I have several friends who used to work at Valve none of them hate the place, they still have friends there, etc. But they tell similar stories as to why things that normal companies do successfully are impossible at Valve. Perhaps it’s best summed up by something one friend said about her year and a half at Valve: “I first learned who my boss was on the day she fired me.”
Google tried this, notoriously dense grating and then firing basically all the managers at an all-hands. That didn’t work out well at all... And now they have over-steered in the opposite direction!
There is a strong sentiment with many gamers of just not wanting to use an alternative and it is basically a non starter for many other stores. Many complain about the very idea of not all of their games being in the same place.
This isn't necessarily anything monopolistic done on Valve's side. But it would be very hard for another store to make any meaningful impact regardless of how they are.

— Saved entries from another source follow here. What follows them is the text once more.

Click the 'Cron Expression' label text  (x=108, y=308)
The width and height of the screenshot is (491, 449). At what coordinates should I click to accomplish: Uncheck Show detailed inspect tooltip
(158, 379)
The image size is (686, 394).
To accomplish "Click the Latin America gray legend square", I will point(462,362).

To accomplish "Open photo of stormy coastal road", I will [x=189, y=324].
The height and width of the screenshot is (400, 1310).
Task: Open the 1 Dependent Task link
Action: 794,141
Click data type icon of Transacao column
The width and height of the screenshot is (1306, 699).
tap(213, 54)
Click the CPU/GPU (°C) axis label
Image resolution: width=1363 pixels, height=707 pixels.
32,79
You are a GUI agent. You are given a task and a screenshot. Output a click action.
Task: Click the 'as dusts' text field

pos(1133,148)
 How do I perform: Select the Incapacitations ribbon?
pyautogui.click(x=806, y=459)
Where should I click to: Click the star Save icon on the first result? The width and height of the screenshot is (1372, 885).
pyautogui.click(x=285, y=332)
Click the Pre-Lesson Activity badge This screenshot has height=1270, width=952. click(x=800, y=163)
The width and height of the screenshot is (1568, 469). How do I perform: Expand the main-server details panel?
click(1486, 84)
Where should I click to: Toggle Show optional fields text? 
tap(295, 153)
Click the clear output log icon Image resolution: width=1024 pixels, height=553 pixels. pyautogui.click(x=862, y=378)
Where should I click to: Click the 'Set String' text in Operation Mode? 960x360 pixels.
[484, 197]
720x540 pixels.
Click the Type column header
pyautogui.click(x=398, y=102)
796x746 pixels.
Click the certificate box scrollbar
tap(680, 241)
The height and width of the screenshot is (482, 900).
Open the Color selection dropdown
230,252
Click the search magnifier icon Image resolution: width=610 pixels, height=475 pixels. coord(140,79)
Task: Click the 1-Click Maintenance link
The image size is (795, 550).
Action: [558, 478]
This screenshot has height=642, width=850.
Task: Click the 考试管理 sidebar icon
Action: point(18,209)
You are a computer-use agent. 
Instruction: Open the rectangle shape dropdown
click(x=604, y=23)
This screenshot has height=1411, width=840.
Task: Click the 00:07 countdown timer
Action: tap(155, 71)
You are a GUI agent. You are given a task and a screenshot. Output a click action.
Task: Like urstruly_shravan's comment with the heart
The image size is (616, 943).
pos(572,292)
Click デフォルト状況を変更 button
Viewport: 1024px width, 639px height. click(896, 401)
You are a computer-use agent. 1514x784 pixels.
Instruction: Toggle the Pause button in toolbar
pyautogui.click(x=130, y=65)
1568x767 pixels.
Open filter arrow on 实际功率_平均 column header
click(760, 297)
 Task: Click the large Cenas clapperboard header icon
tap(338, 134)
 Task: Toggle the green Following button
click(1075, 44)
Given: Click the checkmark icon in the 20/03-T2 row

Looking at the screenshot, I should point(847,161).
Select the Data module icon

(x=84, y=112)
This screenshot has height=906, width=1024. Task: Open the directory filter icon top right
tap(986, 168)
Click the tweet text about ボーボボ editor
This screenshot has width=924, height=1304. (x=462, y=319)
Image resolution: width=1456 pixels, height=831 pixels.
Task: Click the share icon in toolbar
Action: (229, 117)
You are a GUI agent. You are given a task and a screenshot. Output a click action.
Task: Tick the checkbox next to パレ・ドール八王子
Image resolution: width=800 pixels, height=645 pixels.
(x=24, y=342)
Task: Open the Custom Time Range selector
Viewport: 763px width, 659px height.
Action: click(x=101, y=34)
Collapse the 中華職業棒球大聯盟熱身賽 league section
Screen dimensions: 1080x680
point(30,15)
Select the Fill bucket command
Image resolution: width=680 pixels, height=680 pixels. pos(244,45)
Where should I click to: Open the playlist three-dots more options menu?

And the result is that users overwhelmingly prefer to use Steam, with alternatives largely relegated to at best grudging acceptance for those games that require alternative launchers. Since companies are reluctant to post numbers, it's hard to tell what the exact situation other than "Steam is well over 50% of the market", but the next largest is probably GoG, especially if you exclude self-publishing from statistics (if you include it, the popularity of Fortnite might push Epic Game Store into second place). And note that GoG is pretty much the only store that offers users a specific value proposition to use them over Steam: GoG is DRM-free (better publisher/distributor split is a value proposition for developers, not users).